When the devil, for instance, did men of all persuasions start shaving off their chest hair? All those handsome young lads on Dancing with the Stars, The Bachelor and daytime soaps make sure to take off their shirts a few times every show, strutting proudly around entirely bereft of even a small crop of chest hair.
What are they thinking? In my day, we poor souls with shiny pink torsos had the good sense to keep our shirts buttoned to the top lest some Charles Atlas discover our secret and kick sand in our faces. Being without chest hair in the ’50s and even the ’60s was a sad condition, ruining any chance a male had for getting the girl and living a happy life, and the only thing that saved us from being old bachelors forever was a determination to keep our shirts on.

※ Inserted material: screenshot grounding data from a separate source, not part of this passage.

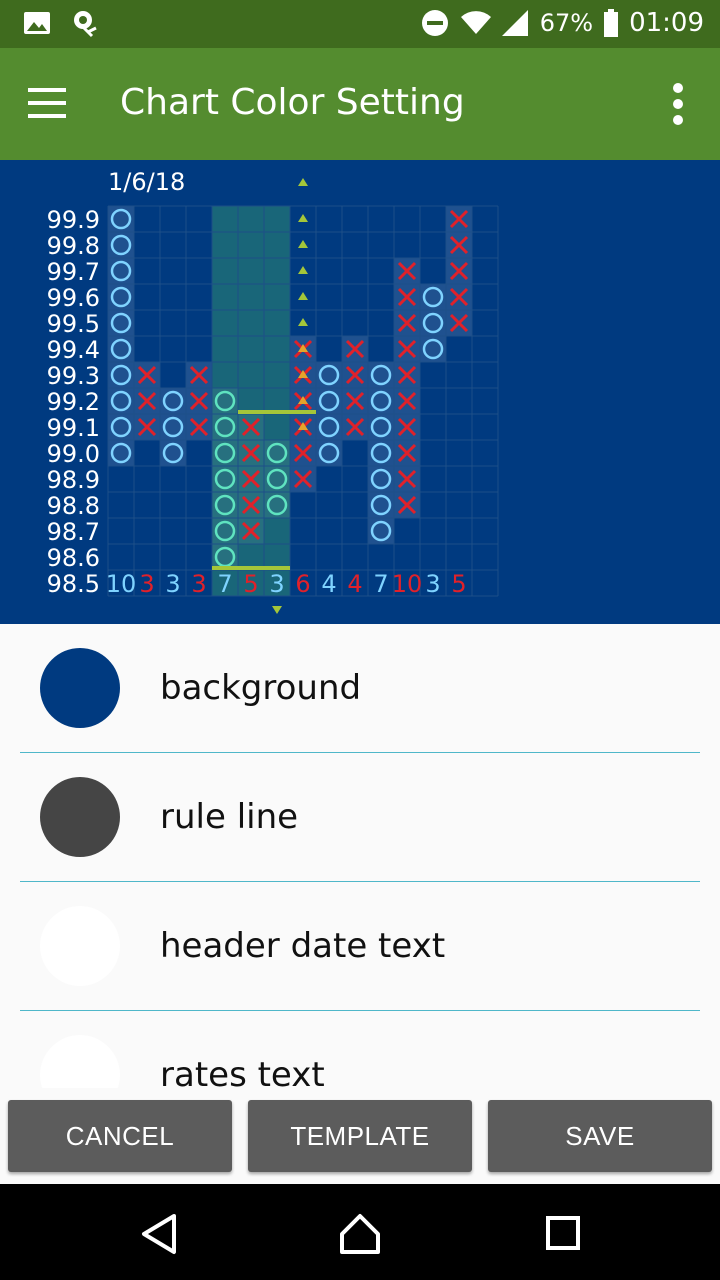  I want to click on action-bar: CANCEL TEMPLATE SAVE, so click(360, 1136).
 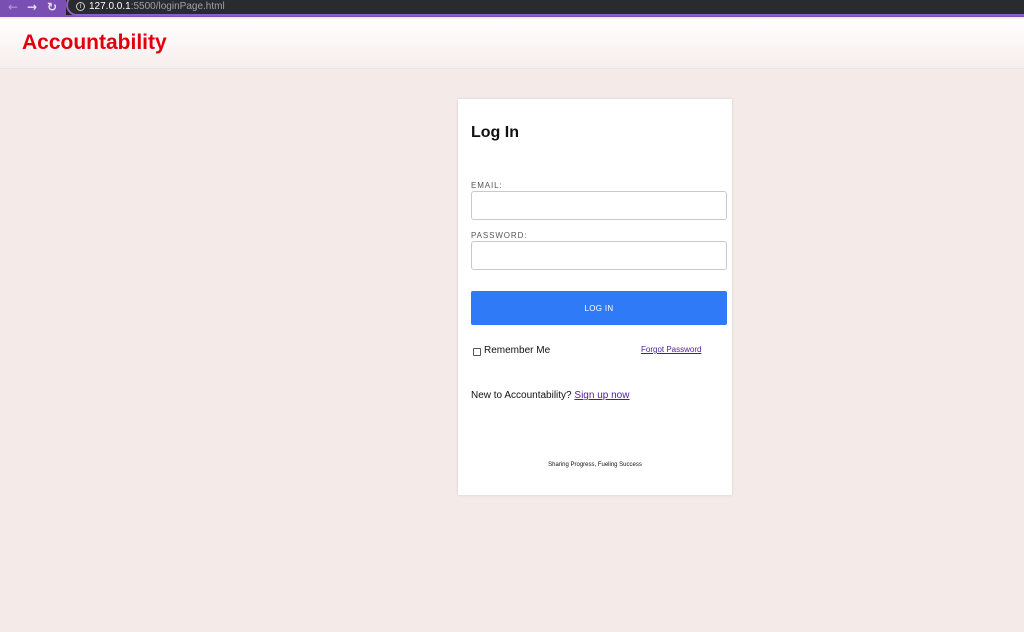 What do you see at coordinates (595, 465) in the screenshot?
I see `tagline: Sharing Progress, Fueling Success` at bounding box center [595, 465].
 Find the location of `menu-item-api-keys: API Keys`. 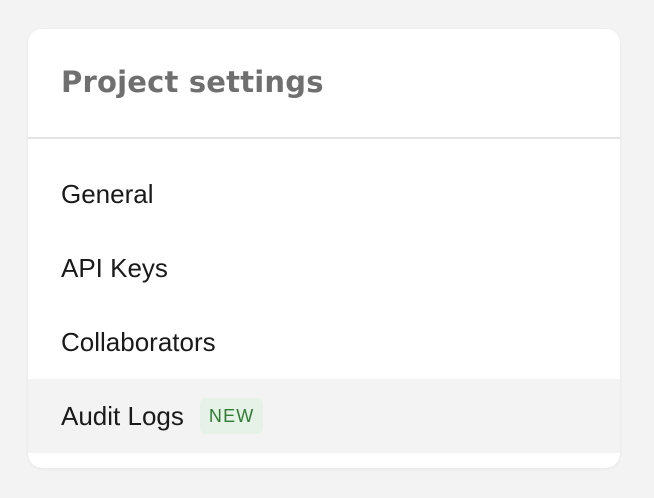

menu-item-api-keys: API Keys is located at coordinates (324, 268).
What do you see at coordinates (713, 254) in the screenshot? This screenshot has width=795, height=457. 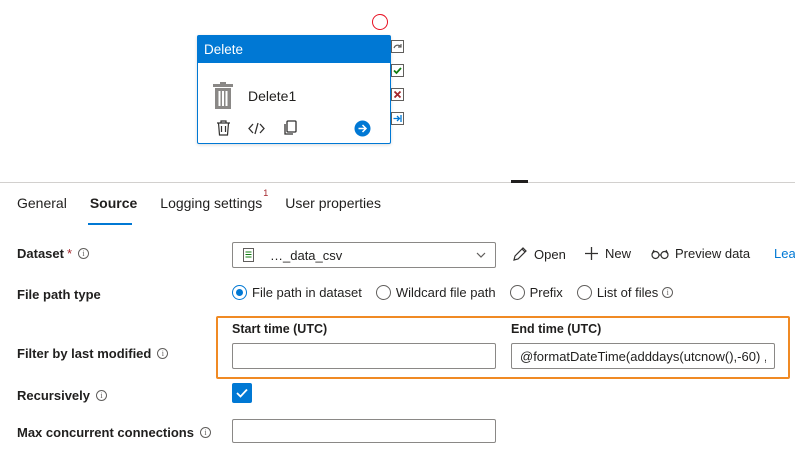 I see `preview-label: Preview data` at bounding box center [713, 254].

EVEN — SAY IT’S NOT SO — OO7?
And now chest hair seems to be “out.” Don’t these modern-day ladies realize that real men have always had chest hair and that it was considered so sexy in days gone by that matinee idols like Clark Gable, Errol Flynn and Cary Grant weren’t even allowed to expose a hairy chest on the silver screen. (There’s also the possibility, I admit, that they were actually among the shiny pink torso group.) There were exceptions. Watch the old movies and check out Marlon Brando, Burt Lancaster, Richard Burton, Harrison Ford and Burt Reynolds. All of them could have probably gotten through a Hollywood winter in an unbuttoned cardigan. And Sean Connery, the original James Bond and the very personification of a manly man male, sported a veritable shag rug pretty much from neck to waist. Interestingly, Daniel Craig, the current 007, is one who shaves his chest as bare as, well, my scalp in recent years.
It’s hard to say which celebrities remove chest hair, as opposed to which ones just never grew much, but most of today’s younger idols seem to be in one group or the other. It’s not that I go around particularly noticing who has chest hair or doesn’t, but my wife, Barb, seems to keep up with that sort of thing. I remember saying to her after we saw Thelma and Louise “that Brad Pitt fellow might have a good career ahead of him.” She replied, “Good looking, but no chest hair.”

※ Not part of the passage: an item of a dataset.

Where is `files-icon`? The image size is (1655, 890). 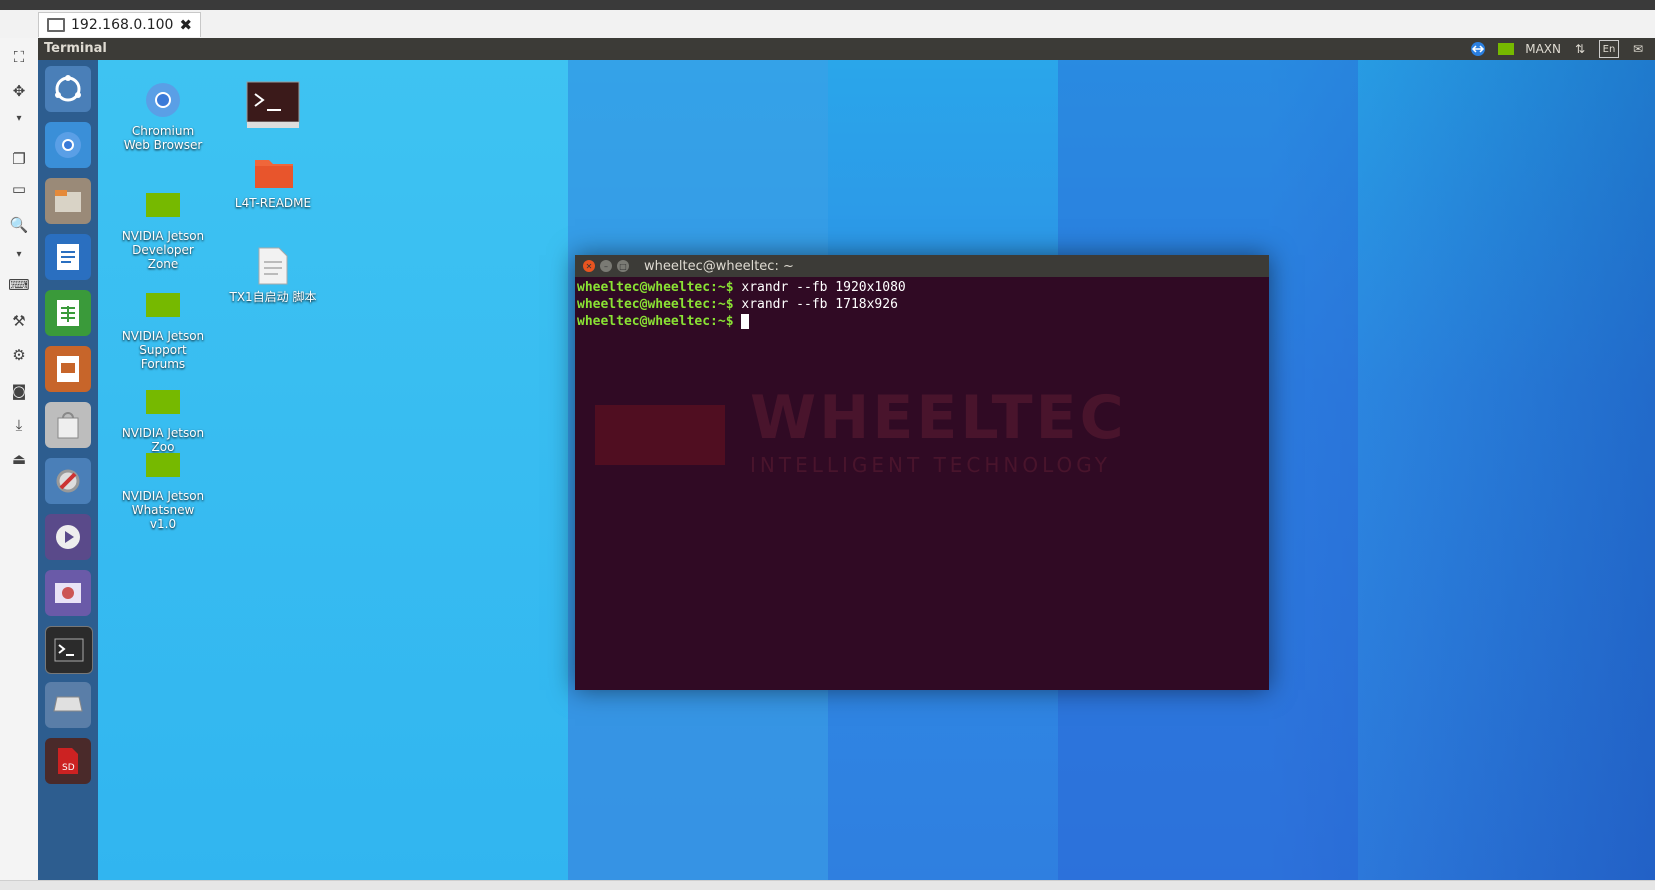 files-icon is located at coordinates (68, 201).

It doesn’t seem to have hurt him.
IT MAKES SENSE FOR A FEW, A VERY FEW
Professional swimmers have long shaved their chests for aerodynamic reasons, and some bicyclists as well, and I suppose when super athletes like David Beckham joined in, it began to make sense for sports fans to follow suit (though I don’t remember too many men who took up wearing panty hose after Joe Namath led the way).
I can think of a couple of instances when chest shaving might make sense: It does clear the way for a better view of the remarkable pecs that many males are working so hard to develop these days. Not much point in knocking yourself out in the gym every day if your six-pack is going to be hidden beneath its own toupee. And if you’re going to oil yourself up and become a Chippendale dancer, I guess a hairless chest is more likely to gleam in the spotlight, not to mention easily swab down.
Fearing that hirsute males may be an endangered species, I asked Barb if she could name any recent stars with hairy chests that met her approval, and she immediately said, “Hugh Jackman, Clive Owen, Jon Hamm, Robert Pattison, the Baldwin brothers and, less recently, Chewbacca.”
I think the last one was a joke.
Since Barb appreciates it, I’m happy to say that I ultimately did overcome the shiny pink torso of my youth and grew a pretty good representation of chest hair. Unfortunately in recent years a fair amount of it has disappeared, most likely having crept up into my ears.